L'esposizione è inserita nel programma ufficiale del Festival dei Due Mondi ed è aperta al pubblico fino al 7 Ottobre.
La mostra raccoglie masse umane, corpi in ordine militaresco, gente in uniforme, gruppi rituali. Sono pattern collettivi che provengono, in particolare, dal consesso religioso in esterni, dai luoghi d’aggregazione dei culti monoteistici più diffusi. Le foto racchiudono tasselli d’umanità in un telaio geografico che gioca con l’astrazione pittorica e le iconografie del web, creando un cortocircuito estetico di alta fattura, mantenendo la purezza dell’analogico come potenziale mimetico (simulare tecniche digitali attraverso il talento analogico è un passaggio nodale nella fotografia contemporanea). Quei corpi riguardano le inquietudini del nostro tempo, i confini della libertà, la necessità di una guida spirituale, la ricerca di condivisione… tutti temi di portata storica e pregnanza politica, centrali in un’epoca così narcisistica, narrati da Pacanowski con abilità estetica e intelligenza concettuale.

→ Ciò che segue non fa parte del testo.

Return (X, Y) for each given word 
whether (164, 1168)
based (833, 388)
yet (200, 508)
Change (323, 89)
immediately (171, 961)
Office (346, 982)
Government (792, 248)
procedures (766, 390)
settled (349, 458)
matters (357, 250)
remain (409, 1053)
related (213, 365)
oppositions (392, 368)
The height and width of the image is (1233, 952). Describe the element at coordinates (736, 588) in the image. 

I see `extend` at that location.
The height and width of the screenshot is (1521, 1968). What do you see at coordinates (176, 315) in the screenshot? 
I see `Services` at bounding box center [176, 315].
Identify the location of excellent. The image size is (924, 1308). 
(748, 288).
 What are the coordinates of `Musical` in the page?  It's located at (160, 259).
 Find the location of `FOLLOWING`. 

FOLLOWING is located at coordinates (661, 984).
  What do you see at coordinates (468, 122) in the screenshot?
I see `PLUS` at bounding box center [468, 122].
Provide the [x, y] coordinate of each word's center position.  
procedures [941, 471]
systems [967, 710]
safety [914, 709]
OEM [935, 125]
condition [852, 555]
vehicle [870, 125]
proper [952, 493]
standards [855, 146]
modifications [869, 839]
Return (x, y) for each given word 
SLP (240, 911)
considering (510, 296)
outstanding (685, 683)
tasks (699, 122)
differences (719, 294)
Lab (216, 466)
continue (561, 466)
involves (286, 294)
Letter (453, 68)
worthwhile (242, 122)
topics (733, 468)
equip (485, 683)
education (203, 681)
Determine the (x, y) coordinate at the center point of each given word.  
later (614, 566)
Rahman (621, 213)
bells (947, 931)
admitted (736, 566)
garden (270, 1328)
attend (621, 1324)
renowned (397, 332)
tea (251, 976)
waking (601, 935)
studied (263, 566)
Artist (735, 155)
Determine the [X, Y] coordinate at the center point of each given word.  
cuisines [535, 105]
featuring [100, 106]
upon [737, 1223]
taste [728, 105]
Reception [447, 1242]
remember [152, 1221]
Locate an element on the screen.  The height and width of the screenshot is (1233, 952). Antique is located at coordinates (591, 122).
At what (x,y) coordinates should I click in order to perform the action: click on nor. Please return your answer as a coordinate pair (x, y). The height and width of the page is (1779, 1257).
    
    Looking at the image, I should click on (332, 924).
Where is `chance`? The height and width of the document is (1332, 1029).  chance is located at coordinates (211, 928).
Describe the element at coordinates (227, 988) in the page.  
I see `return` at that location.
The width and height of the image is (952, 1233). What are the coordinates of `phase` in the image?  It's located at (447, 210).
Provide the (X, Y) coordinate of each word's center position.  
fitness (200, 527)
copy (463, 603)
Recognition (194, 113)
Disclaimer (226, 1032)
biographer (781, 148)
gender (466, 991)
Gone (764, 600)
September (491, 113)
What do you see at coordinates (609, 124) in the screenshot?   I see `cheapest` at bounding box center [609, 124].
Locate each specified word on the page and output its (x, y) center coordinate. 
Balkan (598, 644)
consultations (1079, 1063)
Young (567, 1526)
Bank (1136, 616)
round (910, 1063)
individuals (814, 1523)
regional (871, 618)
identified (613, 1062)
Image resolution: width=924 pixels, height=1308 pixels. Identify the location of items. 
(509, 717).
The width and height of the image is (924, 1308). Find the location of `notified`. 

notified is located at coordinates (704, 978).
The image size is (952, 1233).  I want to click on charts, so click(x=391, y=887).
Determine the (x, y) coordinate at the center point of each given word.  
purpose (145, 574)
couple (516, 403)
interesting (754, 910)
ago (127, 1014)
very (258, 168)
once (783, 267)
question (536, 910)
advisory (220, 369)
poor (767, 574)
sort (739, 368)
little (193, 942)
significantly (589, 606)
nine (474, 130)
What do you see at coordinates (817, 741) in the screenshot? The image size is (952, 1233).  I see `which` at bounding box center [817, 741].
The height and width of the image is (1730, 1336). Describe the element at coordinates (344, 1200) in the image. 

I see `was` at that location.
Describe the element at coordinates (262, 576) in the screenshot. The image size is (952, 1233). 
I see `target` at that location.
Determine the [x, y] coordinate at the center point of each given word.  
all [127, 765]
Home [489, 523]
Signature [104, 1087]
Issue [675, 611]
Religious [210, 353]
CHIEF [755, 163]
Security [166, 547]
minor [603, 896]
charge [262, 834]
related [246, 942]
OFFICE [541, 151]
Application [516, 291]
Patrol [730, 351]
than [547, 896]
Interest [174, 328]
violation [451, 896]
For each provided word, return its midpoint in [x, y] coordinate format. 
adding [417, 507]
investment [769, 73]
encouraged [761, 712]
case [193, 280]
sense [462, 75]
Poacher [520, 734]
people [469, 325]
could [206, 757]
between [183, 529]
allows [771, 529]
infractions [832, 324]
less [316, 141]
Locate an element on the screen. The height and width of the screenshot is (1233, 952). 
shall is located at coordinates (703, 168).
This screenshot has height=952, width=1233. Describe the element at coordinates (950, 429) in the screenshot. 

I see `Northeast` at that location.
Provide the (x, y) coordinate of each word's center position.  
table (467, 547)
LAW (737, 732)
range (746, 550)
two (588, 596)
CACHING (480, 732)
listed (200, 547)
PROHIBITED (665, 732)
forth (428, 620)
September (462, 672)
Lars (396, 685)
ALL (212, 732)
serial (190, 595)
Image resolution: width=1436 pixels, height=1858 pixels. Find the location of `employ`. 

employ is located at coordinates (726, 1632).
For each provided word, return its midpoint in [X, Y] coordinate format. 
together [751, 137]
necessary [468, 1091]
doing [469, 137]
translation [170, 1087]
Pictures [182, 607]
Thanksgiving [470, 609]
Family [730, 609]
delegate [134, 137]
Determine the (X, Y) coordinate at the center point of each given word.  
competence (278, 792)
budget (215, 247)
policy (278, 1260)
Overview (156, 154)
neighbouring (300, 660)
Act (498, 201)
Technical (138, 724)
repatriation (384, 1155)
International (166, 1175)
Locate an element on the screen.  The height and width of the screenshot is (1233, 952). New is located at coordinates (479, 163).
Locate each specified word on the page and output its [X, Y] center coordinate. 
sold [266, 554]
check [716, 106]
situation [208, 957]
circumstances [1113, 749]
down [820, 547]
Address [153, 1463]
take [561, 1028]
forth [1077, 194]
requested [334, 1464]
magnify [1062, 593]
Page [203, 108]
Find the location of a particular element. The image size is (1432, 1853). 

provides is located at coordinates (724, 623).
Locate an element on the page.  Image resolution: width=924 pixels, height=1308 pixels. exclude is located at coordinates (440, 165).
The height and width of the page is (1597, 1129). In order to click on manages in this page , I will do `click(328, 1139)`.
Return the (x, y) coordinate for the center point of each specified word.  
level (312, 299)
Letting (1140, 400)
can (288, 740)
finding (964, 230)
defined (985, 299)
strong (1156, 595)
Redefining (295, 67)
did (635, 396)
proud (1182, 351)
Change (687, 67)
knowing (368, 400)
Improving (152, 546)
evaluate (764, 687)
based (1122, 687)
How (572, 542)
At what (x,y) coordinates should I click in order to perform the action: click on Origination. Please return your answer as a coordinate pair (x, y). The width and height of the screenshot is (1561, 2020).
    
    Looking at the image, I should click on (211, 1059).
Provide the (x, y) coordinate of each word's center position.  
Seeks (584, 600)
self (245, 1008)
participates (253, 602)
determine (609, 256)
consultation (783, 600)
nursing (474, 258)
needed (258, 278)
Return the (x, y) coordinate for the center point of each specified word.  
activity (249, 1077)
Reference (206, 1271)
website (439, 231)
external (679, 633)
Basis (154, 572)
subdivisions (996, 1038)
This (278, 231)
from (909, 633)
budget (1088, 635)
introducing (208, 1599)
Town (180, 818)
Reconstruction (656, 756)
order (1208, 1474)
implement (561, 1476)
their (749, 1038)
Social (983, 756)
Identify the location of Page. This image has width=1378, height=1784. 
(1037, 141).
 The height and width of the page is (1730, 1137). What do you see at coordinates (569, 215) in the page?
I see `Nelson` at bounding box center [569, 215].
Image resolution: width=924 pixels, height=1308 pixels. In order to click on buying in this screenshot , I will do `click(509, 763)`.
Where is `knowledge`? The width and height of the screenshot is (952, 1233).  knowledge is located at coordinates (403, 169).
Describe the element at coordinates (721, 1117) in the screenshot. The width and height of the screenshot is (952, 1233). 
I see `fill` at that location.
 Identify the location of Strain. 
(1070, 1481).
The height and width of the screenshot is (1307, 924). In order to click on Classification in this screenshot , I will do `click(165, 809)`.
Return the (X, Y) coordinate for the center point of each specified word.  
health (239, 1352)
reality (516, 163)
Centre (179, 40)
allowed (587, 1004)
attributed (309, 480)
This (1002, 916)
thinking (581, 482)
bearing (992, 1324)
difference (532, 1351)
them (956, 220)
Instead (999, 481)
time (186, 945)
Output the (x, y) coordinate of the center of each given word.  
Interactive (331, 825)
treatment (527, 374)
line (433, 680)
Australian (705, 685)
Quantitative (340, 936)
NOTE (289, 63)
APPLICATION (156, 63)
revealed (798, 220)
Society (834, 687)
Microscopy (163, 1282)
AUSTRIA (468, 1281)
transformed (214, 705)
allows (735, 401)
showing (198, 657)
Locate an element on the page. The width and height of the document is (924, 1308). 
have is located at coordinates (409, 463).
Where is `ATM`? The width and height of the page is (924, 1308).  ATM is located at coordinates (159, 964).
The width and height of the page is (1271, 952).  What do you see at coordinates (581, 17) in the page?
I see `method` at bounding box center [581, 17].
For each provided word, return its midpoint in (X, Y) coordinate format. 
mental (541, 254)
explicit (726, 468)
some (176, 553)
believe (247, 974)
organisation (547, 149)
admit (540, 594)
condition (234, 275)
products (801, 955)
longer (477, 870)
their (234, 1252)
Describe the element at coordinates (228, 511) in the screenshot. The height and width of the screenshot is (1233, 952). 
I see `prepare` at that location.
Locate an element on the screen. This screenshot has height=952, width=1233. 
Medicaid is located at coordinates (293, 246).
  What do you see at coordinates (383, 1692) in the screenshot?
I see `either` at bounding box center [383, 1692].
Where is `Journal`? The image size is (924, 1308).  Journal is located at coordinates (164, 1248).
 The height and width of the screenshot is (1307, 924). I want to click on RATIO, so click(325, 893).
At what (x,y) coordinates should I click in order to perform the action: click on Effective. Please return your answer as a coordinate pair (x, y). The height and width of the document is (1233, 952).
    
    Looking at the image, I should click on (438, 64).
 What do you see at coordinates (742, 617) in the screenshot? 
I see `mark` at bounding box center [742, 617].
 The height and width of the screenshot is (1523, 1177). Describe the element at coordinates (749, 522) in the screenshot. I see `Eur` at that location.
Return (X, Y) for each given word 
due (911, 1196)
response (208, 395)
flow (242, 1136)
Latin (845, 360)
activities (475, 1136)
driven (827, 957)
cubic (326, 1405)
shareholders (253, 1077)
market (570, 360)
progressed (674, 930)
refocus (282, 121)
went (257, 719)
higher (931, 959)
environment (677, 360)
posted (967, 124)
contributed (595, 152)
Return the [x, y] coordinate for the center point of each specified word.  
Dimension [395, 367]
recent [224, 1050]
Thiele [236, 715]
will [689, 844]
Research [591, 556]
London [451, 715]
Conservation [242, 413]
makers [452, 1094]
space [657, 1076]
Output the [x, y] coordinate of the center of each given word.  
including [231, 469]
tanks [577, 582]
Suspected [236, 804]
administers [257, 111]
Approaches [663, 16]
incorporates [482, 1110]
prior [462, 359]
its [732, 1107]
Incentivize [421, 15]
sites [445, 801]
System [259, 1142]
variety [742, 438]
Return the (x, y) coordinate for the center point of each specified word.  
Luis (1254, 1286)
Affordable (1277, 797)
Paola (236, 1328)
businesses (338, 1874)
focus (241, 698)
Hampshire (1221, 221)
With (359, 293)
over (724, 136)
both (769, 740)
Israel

Una fotografia dal risultato pittorico, modulata per ritmi e griglie, dove il colore diviene struttura plastica, dove il ritmo comprime il dinamismo interno dell’immagine. Pacanowski, attraverso l’ambiguità ottica del puzzle, sfida il pubblico alla visione mobile in avanti e indietro, per definire la messa a fuoco, per sciogliere le ambiguità retiniche che le immagini contengono. Le opere sono puzzle fotografici che rompono diverse certezze su usi e abusi del digitale. Secondo l’autore ogni scatto è un viaggio unico dal senso analogico, un’immersione lenta che richiede conoscenza tecnica, invenzione, ribaltamento di regole in apparenza immobili. L’immagine finale è il risultato di riprese, combinazioni, luci di scena e altri trucchi che il nostro ha affinato nel contesto della Moda, il suo luogo d’origine professionale, spazio di crescita tecnica ma anche di perfezionismi robotici senza emozioni. Pacanowski sentiva il limite del set e della post-produzione, del digitale come dittatura patinata: ed eccolo sfidare la messinscena elettronica, preferendo i codici lenti di un habitus interiore, dove la pelle fotografata si tramuta in geografia complessa, dove colori e tonalità definiscono l’invisibile, dove graffiature e segni amplificano l’energia iconografica. Le sue azioni sono scie sonore che mappano le armonie sinuose, localizzano dettagli, ampliano i segnali emotivi dietro un corpo. La fotografia prende qui il ritmo lento del pennello, rivelando una qualità metafisica che ci conduce in un rituale misterioso, ascetico, fatalmente spirituale.
La mostra a Spoleto entra così nel cuore dei culti monoteisti: Cristianesimo, Ebraismo, Islam. Un viaggio fotografico che racconta le metodiche spontanee dei grandi raduni, secondo un approccio che coglie gli equilibri gravitazionali, le scale cromatiche, i ritmi sincretici, le armonie collettive. Un’analisi per mostrare il valore etico di ogni religione, la possibile convivenza tra diversità, l’importanza del dialogo come cardine di una rifondazione universale. La fotografia di Pacanowski ribadisce tutto ciò, e lo fa con un’energia estetica che rompe il giudizio di merito, annullando i termini di superiorità e inferiorità, i pericolosi personalismi, le manie estremiste. Qui si parla di armonia e libertà, di uomini e donne che camminano sullo stesso Pianeta, respirando lo stesso ossigeno, inseguendo gli stessi sogni, in cerca di quella cosa indistruttibile che ovunque si chiama Amore.
E’ la fotografia che riprende la sua essenza analogica ma con il meglio che la stampa e i supporti possano offrire. Non è un ritorno alle origini ma l’origine di una continuità possibile, è la resistenza del fattore umano che orchestra frammenti di bellezza universale. Una bellezza che ci parla di religioni e sincretismo, che entra nel cuore caldo del Pianeta da una porta di liberazione dei contenuti. Andrea Pacanowski ci invita nelle sue tessiture ritmate, nelle moltiplicazioni di ogni singola diversità, nel rumore cromatico di una visione che coinvolge ognuno di noi. Perché, come dice il titolo, all’infuori di me ci sono sempre tutti gli altri.